In those experiments where a surface functionalization was performed, this involved first adding a silane–PEG–biotin solution [1 mg/ml in a solution containing 95% ethanol (1.875 ml) and acetic acid (125 µl)] to the disposable chip (glass). After 1 hour of incubation, the surface was again washed with ethanol and water to remove unbound PEG. We then added a solution of streptavidin (100 µg/ml in water) and again incubated it for 1 hour to allow it to bind effectively to biotin–PEG. Unattached streptavidin was washed away with washing buffer. The substrate was either used immediately or stored at −20 °C for future use.

In a series of experiments exploring potential applications, we chose fluorescent biotinylated native (unmodified) nanoparticles (with diameters of 140–1000 nm, (F-8767, F8768, and F13081)), which we used as model systems to characterize the detection process. HSV-I virus particles bound to a biotin-tagged antibody (PA1-7488)) or S. aureus bacteria bound to a biotin-tagged antibody (PA1-73174) were also used to demonstrate the detection of important microbes. In both cases particles were incubated on the substrate for an hour. The samples were subsequently washed gently to remove unattached particles and then covered with a droplet of washing buffer.

The antibodies were bound to the virus particles or bacterial cells by mixing the biotin-tagged antibody (volume ratio 1:10) with the respective pathogen and by incubating the mixture for 2 hours; the unbound antibodies were washed away by centrifugal filtration. Here, we used 50 µL solution of bacteria/virus on each glass coverslip.
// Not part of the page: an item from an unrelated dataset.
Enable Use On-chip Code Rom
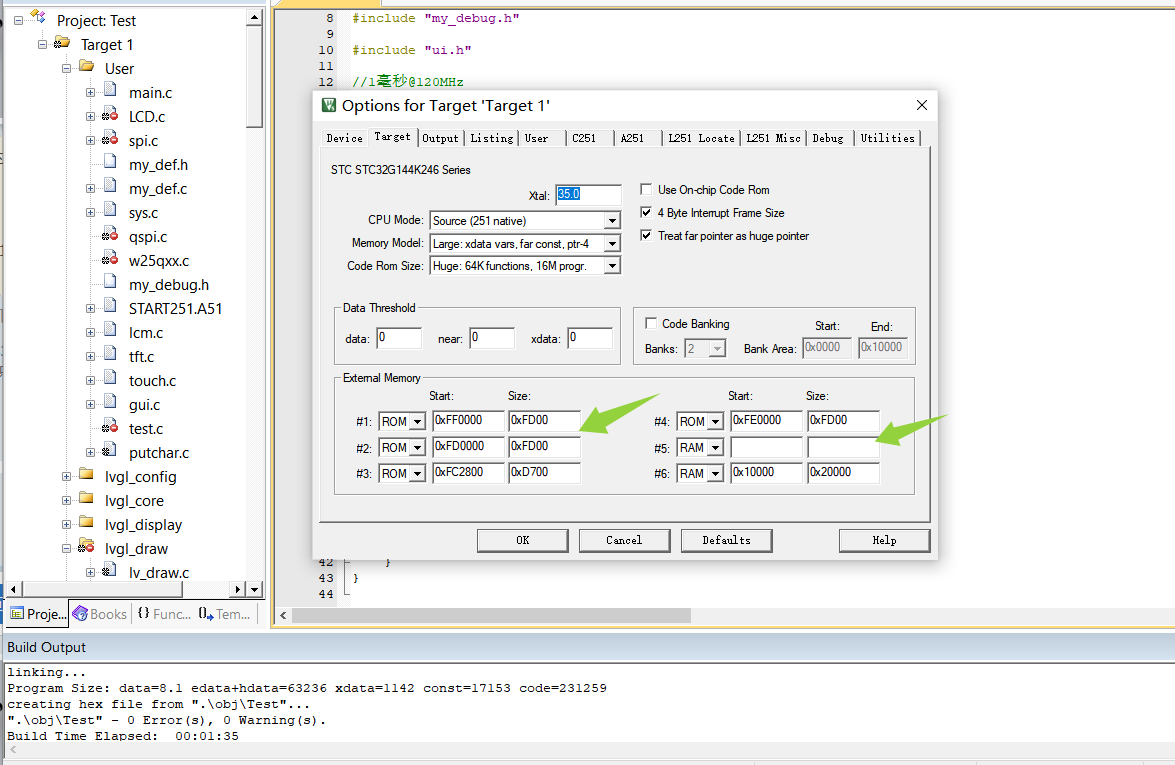 [647, 190]
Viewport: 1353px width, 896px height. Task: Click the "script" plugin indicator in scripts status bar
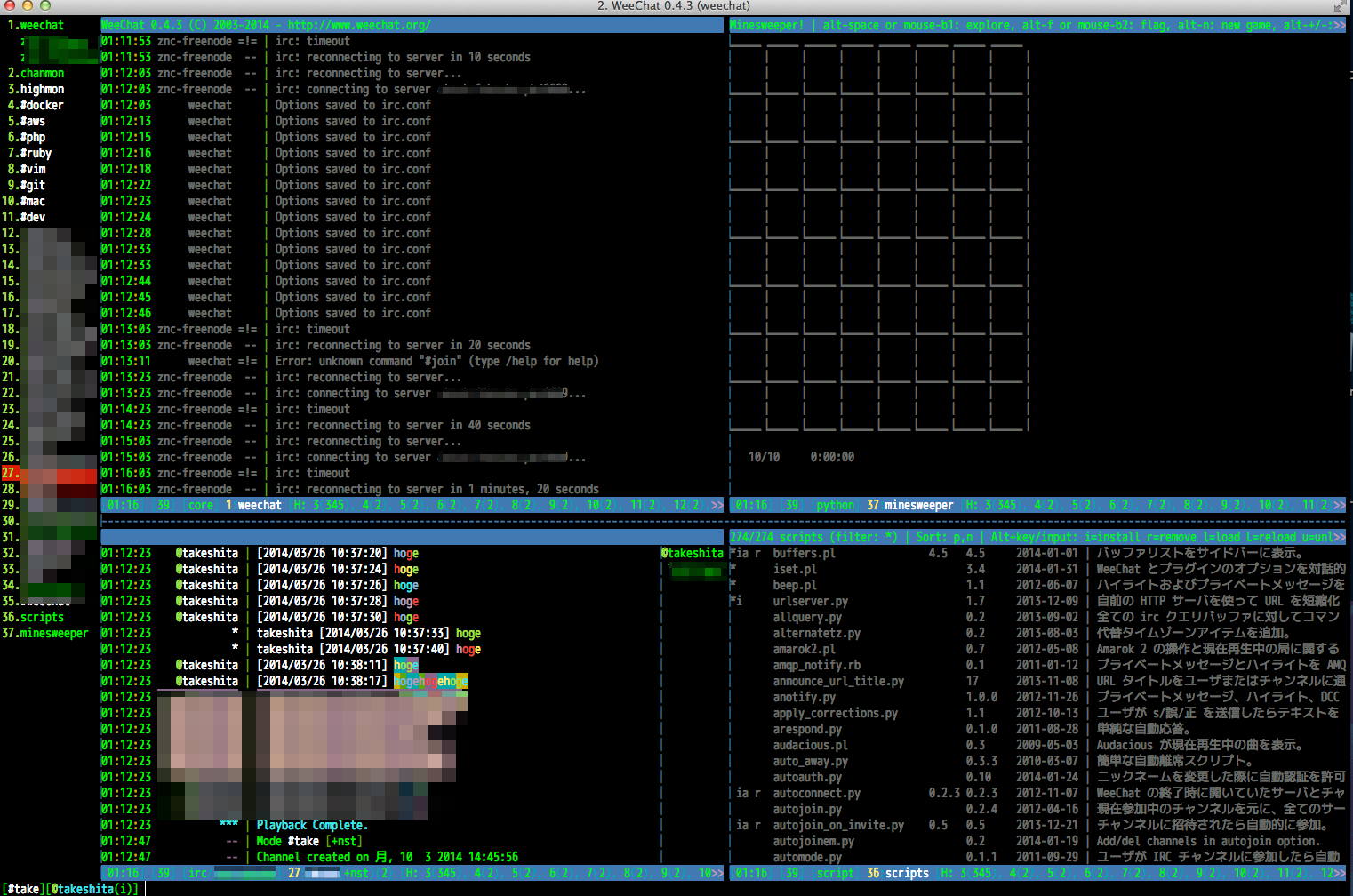point(834,872)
Immediately prior to imaging, 50 µL of PEG-400 was added onto the coverslip and spin-coated at 12,000 rpm enabling formation of a thin liquid film. The height of the liquid film (2a), was characterized using ellipsometry. Chips (18 × 18 mm) were plasma treated in an oxygen asher (PlasmaFab 505, Electroetch) and coated with PEG-400 at a range of spin-speeds, using a spinner (PWM32, Headway Research). An ellipsometer (M-2000, J.A. Woollam) was used to scan the sample at an incidence angle of 75° with polarized light. The data were analyzed using CompleteEASE software with a Cauchy model.

Acoustic actuation of particles and their subsequent movement involved fluorescence imaging (×20 Objective size, NA = 0.4, with an Olympus, BX51 microscope). Both videos and images were acquired using a charge-coupled device camera (QIMAGING, Retiga 2000R) with a 20× objective lens (λex = 488 nm, λem = 532 nm). The images were analyzed in ImageJ43 (v1.5) using built-in image calculator function where the time-series images were superimposed onto each other. This simple method enabled us to readily identify specifically bound and nonspecifically bound particles, by establishing thresholds for the distance moved (a parameter determined experimentally based on the approximate size of the particles, liquid’s viscosity and acoustic power).

Electron microscopy

Electron microscopy was used for validation and calibration purposes. The samples were imaged using an SEM (Nova 600 SEM/FIB System). Prior to holographic detection, we placed identifiable calibration marks on the glass chip using marker pens, which are easily recognizable in the lens-free images as well as in SEM images. Easily identifiable (large) objects, located close to the region of interest, were also used as secondary reference points. The horizontal and vertical distances of the particles of interest from such features were calculated using the lens-free image, to generate a map20. While imaging, the samples were aligned such that the angular orientation of each slide matched the lens-free image. The particles of interest were identified by locating the primary and secondary markers using the generated map. This step-by-step particle searching strategy enabled us to register our images accurately, which was used for comparison purposes.

Numerical analysis

The dispersion curves were numerically calculated in MATLAB. The plate geometry was chosen such that x3 < 0 corresponded to a glass plate of thickness 2 h, and x3 > 0 corresponded to a liquid layer of thickness 2a. For layer x3 > 0, the liquids have a thickness (2a).